To call this target from the command-line we can now simply perform this command (obviously changing the project file name and properties to suit you):

msbuild Website.csproj "/p:Platform=AnyCPU;Configuration=Release;PublishDestination=F:\Temp\Publish" /t:PublishToFileSystem

Build Deployment Package

The VS2010 Build Deployment Package command

The VS2010 Build Deployment Package command

Thankfully, Build Deployment Package is a lot easier to do from the command line because Visual Studio doesn’t do any manual outside-of-MSBuild stuff; it simply calls an MSBuild target (as it should!). To do this from the command-line, you can simply call on MSBuild like this (again substituting your project file name and property values):

msbuild Website.csproj "/p:Platform=AnyCPU;Configuration=Release;DesktopBuildPackageLocation=F:\Temp\Publish\Website.zip" /t:Package

Note that you can omit the DesktopBuildPackageLocation property from the command line if you’ve already set it by setting something using the VS2010 Package/Publish Web project properties UI (setting the “Location where package will be created” textbox).

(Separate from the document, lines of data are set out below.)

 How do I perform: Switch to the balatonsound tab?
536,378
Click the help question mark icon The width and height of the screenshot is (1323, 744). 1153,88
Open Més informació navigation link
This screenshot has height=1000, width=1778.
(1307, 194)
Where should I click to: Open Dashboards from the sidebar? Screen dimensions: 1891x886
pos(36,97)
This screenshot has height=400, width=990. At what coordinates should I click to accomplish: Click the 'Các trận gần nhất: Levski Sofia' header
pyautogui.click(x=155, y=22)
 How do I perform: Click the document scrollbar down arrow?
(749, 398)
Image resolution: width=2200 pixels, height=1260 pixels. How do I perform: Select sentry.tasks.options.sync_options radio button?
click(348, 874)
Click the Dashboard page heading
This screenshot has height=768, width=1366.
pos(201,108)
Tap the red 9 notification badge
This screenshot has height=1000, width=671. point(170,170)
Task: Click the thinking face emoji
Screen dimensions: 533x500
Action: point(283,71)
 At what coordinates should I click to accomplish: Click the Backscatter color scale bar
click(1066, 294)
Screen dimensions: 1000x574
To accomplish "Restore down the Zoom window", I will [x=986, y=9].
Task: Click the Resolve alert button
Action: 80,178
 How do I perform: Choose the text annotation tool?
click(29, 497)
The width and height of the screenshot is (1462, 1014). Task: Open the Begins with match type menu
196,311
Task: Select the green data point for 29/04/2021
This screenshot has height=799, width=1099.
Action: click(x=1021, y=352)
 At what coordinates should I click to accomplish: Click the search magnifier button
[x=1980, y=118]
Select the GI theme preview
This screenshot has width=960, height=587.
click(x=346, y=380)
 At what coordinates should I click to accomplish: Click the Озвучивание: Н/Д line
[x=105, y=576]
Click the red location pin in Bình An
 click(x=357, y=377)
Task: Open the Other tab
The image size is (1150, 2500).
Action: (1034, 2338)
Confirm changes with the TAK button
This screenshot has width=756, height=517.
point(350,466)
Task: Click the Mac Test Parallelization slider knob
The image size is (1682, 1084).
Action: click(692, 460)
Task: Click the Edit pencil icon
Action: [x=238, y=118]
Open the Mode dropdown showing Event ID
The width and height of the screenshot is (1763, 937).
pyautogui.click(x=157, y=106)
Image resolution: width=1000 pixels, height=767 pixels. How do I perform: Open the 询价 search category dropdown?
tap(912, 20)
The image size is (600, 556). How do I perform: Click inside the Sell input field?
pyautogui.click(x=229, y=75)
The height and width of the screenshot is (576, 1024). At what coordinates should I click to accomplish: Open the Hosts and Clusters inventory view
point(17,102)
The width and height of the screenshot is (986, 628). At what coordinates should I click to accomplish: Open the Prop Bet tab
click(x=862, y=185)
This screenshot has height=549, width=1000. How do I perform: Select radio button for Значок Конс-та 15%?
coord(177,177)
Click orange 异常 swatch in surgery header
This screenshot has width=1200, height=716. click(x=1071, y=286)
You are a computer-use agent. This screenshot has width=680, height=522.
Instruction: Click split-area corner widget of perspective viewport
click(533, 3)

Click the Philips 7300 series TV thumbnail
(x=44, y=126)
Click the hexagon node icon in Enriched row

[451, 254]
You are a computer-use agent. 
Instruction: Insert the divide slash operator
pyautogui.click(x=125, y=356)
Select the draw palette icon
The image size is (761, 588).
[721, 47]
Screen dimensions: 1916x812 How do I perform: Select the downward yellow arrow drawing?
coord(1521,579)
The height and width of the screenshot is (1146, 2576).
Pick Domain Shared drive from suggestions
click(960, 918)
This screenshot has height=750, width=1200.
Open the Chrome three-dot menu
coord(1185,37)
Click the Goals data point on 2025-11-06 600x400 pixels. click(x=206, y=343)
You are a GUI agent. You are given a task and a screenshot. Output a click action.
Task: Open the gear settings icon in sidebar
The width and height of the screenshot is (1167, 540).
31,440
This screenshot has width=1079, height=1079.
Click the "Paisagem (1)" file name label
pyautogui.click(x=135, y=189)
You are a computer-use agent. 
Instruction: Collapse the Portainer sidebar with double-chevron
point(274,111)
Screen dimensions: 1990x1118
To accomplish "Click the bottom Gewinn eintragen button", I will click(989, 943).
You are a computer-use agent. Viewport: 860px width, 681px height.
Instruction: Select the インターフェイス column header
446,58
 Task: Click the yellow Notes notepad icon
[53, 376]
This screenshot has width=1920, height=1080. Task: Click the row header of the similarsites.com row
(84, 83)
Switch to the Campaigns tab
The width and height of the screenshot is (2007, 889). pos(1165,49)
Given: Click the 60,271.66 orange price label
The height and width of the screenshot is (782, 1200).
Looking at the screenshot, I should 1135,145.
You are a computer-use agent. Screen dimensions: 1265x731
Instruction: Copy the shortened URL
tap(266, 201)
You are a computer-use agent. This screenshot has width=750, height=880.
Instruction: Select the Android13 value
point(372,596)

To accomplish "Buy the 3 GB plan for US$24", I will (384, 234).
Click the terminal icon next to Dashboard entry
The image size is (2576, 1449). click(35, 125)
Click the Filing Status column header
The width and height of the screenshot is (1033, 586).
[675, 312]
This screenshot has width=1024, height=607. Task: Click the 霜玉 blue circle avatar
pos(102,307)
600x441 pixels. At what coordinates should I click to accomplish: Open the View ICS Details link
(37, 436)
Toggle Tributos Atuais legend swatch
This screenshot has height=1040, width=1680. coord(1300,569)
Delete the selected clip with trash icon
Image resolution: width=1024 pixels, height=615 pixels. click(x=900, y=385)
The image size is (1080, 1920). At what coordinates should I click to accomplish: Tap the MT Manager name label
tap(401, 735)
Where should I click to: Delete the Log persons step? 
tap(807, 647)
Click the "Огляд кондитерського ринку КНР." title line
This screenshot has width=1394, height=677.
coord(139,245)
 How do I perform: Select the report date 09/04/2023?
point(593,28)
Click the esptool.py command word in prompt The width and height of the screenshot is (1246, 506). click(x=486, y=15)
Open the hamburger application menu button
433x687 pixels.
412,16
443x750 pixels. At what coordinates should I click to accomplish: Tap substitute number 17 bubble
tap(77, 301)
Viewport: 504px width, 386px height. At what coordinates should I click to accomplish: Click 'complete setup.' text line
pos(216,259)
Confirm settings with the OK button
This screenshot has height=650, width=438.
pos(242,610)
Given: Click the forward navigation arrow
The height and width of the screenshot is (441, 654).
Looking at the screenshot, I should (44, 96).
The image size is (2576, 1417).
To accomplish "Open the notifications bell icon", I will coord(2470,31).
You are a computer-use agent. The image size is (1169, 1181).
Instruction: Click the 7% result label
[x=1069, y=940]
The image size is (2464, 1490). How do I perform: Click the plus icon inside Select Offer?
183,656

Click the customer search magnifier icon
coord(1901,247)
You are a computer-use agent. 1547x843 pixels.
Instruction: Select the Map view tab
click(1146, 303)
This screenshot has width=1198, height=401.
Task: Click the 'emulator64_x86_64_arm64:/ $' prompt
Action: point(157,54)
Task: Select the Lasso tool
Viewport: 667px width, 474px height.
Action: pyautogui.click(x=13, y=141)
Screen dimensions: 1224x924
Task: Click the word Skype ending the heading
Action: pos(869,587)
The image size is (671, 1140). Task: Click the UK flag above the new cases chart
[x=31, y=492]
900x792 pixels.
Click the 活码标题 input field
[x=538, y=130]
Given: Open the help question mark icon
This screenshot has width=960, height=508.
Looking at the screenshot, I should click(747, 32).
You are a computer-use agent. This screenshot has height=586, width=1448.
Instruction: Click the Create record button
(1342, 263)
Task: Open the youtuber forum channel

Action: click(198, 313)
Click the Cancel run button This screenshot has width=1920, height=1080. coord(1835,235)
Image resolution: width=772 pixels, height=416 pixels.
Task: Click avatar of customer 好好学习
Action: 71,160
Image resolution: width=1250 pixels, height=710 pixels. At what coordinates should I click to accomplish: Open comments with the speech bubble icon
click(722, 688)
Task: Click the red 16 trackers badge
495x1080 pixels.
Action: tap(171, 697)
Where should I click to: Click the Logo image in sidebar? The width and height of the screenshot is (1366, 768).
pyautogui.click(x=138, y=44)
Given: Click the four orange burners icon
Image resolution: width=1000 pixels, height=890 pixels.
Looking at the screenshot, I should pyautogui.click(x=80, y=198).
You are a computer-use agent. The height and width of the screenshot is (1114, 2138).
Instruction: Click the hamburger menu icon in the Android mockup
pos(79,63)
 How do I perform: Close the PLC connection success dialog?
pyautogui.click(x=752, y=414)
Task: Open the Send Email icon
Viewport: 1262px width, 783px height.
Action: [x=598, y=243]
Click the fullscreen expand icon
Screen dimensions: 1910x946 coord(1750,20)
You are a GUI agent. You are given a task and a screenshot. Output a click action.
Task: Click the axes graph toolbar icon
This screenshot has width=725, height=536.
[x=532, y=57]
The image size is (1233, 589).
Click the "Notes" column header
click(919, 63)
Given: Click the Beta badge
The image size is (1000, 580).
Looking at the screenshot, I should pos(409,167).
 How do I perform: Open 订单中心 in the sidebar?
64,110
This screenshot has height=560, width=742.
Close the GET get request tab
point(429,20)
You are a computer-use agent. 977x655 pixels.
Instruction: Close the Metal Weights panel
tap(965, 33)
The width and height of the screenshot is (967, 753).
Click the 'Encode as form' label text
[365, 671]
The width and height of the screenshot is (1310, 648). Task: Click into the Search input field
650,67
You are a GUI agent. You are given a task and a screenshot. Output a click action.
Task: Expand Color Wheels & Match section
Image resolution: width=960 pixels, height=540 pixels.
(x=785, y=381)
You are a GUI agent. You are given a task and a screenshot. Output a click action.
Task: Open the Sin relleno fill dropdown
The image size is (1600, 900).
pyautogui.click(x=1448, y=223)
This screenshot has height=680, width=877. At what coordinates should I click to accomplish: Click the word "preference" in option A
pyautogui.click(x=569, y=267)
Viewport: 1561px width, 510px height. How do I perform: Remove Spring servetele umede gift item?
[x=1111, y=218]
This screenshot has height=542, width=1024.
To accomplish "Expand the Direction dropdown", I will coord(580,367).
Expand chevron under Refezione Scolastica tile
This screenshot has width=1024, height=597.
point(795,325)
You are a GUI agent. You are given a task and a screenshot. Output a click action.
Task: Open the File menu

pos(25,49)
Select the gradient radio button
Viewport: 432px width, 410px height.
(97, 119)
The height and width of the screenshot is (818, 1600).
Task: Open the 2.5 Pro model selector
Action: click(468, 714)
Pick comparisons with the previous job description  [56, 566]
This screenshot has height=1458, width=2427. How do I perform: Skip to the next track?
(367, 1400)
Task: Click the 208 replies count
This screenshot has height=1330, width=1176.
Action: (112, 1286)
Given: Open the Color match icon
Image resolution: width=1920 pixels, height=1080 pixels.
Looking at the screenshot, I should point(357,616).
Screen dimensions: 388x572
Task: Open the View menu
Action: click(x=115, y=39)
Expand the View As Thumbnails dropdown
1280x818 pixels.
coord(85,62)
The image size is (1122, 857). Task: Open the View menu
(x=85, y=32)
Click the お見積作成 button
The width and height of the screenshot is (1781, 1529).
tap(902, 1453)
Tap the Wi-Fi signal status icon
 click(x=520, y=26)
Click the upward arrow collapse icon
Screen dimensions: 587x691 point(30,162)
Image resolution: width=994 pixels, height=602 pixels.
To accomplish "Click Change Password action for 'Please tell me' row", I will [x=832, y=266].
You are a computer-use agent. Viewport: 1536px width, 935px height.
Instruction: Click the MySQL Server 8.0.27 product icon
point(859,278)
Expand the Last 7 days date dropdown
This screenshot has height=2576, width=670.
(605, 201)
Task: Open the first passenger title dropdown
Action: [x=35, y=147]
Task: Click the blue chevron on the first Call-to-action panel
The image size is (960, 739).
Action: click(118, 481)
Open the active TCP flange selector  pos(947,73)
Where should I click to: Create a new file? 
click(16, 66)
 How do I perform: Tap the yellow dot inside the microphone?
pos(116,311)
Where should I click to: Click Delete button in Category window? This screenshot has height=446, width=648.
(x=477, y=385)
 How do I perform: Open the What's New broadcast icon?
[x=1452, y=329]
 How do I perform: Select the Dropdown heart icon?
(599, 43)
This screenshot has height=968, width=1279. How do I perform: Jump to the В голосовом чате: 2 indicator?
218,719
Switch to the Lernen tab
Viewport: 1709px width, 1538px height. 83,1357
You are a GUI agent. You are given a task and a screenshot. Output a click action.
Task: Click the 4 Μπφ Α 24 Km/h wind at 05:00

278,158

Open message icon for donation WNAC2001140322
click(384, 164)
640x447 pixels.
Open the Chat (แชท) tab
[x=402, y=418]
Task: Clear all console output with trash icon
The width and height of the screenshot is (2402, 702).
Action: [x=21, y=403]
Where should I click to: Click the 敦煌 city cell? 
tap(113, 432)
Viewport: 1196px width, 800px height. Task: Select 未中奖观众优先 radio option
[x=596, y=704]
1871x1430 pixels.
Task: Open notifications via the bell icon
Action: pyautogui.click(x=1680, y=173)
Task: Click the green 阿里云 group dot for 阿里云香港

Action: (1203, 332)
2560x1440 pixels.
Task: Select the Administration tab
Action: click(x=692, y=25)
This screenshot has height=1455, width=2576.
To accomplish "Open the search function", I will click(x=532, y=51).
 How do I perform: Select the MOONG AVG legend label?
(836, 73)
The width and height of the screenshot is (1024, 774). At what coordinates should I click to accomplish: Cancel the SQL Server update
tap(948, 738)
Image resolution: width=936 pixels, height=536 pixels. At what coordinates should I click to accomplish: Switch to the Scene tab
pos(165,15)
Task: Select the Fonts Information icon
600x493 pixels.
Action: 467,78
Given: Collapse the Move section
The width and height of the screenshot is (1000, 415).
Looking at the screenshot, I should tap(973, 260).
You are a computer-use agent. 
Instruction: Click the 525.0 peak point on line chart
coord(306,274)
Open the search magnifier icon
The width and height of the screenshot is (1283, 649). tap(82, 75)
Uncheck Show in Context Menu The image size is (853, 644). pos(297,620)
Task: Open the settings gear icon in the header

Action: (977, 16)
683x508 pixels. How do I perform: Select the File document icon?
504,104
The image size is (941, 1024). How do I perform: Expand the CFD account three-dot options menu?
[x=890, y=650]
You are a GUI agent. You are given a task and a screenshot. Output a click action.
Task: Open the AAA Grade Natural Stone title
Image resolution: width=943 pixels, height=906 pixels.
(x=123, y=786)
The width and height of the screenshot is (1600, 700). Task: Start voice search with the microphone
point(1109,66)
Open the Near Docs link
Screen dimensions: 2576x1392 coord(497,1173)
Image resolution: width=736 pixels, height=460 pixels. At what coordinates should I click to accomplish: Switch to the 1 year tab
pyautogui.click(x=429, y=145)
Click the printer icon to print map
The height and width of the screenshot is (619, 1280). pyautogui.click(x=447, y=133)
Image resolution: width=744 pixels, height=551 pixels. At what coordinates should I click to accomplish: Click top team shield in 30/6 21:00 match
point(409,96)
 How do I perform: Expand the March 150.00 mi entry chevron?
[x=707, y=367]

If you omit it without customising the value in the VS project properties UI, the location will be defaulted to the project’s obj\YourCurrentConfigurationHere\Package folder.

Conclusion

In conclusion, we’ve seen how it’s fairly easy to configure your project file to support publishing your ASP.NET web application to a local file system directory using MSBuild from the command line, just like Visual Studio 2010 does (fairly easy once the hard investigative work is done!). We’ve also seen how you can use MSBuild at the command-line to build a deployment package. Using this new knowledge you can now open your project up to the world of automation, where you could, for example, get your continuous integration server to create deployable builds of your web application for you upon each commit to your source control repository.